GIRL REPORTER, WITH THREE CENTS IN PURSE, BRAVES NIGHT COURT LAWYERS
Summary: Her first court assignment is confusing with no sure way of getting home. (New York Call 11 November 1916, p. 2 DDLW #61)
But Her Pockets Aren’t Picked, Though She’s Finger-printed By the Matron and Bowed to By the Judge and Awed By the District Attorney
“This is not a court for fines and punishments,” yelled Gerald Van Casteel, District Attorney of the 3d district, at the Jefferson Market night court for women, last night. “It is a court to give moral support and a boost to the people who are brought in.”
At which speech the attorney for the defendant began to shout some more of the perfect willingness of his clients to pay the bail or fine or sumpthin, I dunno what. For it was my first court assignment, and I didn’t know a thing that was going on and I was scared stiff and I expected to hear myself summoned to stand up for trial any minute.
But, the first thing I knew, Judge Barlow sent out the clerk after me and wanted to know if I didn’t want to interview him about sumpthin’. And I said no, that I was just out after a story. And while he put on his dressing gown or sumpthin, he kept telling me things about the court; and when he had to bustle out, he told the District Attorney, afore-mentioned, to show me around, put me in a cell or sumpthin. “But, young lady,” he finished, “do not expect to get a story. You can’t come in on your first night and pick ‘em, as if off a tree.”
And I said no, real meek-like. I was taken in to see Miss Smith, who has an article written about her in this month’s Pearson’s, and she told me to come in again, and some other things I don’t quite remember. Then, while the court was in session, I was led across the courtroom, whereat I momentarily expected to be obliged to pay a fine, when I had but three cents in my pocket.

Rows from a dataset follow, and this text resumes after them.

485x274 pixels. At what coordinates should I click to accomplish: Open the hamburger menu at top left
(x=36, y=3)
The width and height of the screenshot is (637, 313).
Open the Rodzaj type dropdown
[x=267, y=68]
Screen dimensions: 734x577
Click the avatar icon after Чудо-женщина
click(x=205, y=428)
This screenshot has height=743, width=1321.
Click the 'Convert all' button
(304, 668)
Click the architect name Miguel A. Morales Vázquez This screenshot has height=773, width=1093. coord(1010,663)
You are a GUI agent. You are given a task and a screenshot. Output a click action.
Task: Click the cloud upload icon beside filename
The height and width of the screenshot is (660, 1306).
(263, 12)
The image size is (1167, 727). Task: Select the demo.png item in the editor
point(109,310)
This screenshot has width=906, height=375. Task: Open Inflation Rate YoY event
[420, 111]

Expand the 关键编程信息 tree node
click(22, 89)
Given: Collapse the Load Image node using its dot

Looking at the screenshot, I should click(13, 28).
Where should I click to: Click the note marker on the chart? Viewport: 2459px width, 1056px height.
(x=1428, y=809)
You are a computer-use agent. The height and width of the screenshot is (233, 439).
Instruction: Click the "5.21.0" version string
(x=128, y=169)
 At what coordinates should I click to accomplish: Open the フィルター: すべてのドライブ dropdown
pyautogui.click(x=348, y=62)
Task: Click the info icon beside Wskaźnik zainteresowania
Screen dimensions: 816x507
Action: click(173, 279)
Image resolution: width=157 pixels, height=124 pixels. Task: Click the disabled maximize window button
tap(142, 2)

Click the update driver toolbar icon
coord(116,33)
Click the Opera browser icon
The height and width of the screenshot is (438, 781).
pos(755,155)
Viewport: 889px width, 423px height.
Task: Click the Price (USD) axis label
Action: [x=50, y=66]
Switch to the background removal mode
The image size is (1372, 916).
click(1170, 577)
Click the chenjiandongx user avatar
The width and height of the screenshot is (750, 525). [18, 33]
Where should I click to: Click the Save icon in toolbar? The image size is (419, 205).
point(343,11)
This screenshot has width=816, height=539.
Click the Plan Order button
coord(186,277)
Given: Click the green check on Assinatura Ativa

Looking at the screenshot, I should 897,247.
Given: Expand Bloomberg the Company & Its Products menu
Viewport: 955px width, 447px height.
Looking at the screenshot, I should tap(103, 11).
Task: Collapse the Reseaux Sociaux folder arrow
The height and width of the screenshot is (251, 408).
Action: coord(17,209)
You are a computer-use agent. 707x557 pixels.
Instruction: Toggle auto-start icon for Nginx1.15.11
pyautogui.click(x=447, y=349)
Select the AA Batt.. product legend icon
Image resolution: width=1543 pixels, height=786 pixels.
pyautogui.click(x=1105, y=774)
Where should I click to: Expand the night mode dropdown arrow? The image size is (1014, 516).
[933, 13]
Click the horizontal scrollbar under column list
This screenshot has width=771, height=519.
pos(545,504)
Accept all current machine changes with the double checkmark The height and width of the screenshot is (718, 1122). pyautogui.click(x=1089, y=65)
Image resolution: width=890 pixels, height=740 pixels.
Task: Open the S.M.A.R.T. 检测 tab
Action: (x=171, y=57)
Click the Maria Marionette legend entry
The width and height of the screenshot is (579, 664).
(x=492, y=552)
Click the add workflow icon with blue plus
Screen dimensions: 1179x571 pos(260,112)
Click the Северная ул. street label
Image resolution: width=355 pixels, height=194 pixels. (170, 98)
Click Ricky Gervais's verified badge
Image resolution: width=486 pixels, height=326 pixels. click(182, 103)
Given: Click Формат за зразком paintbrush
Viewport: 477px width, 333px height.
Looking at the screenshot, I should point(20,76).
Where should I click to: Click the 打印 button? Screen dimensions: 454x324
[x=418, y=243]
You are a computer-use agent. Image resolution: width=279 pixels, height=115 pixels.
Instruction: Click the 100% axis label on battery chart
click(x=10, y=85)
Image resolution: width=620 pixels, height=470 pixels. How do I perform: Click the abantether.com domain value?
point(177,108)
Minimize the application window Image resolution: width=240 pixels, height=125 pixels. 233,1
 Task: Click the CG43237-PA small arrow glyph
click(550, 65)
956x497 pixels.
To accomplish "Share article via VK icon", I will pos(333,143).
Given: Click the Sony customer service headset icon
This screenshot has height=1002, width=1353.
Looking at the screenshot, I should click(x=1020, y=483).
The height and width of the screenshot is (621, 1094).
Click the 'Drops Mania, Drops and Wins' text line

Yes, that was the tragedy of the evening. I had only 3 cents in my pocket, and I was far from home. I spent too much for soup or candy, I guess, so after I got to the night court I kept asking myself how I was to get the money to ride home.
Shall I ask the District Attorney, I thought, but a glance at his burly form cowed me. And all the while the finger-print man took my finger prints together with those of a drunken old woman with a beplumed hat. I thought of picking his pocket. But, though he had a pleasant smile, and I was not at all afraid, the circumstances and the place overwhelmed me, and I desisted.
The copy of the finger prints that were given me I’m going to frame and hang above the table where we keep the group pictures and family Bible. I guess the contrast would be piquant.
Then I took a flying peek into the cell where all the peddlers who preferred a day in jail to paying a fine were put. They were all snoring, except one, who turned over and winked at me. And I looked at the telephone that heard more hard luck stories than any other telephone in the city. That telephone was used by prisoners alonE to call their friends, and the desk was worn away where they had stubbed their nervous toes against it, and the desk was worn. It was an interesting relic.
Then to the court some more, where I listened for a while and didn’t hear anything. And then, since it was past 11, back to the office in great fear and trembling. Alas, the 2 cents! Or those 3 cent, or can it be them? Should I ask the managing editor for them? He looked not at all formidable, but, then, one never could tell. It’s such a petty sum. Well–sigh–I’ll hand this in, stand above him while he reads it, and smile appealingly when he starts to tell me how rotten it is. And if he doesn’t cough up I’ll walk home and feel thugs slooping after me, knives in mouths, all the way.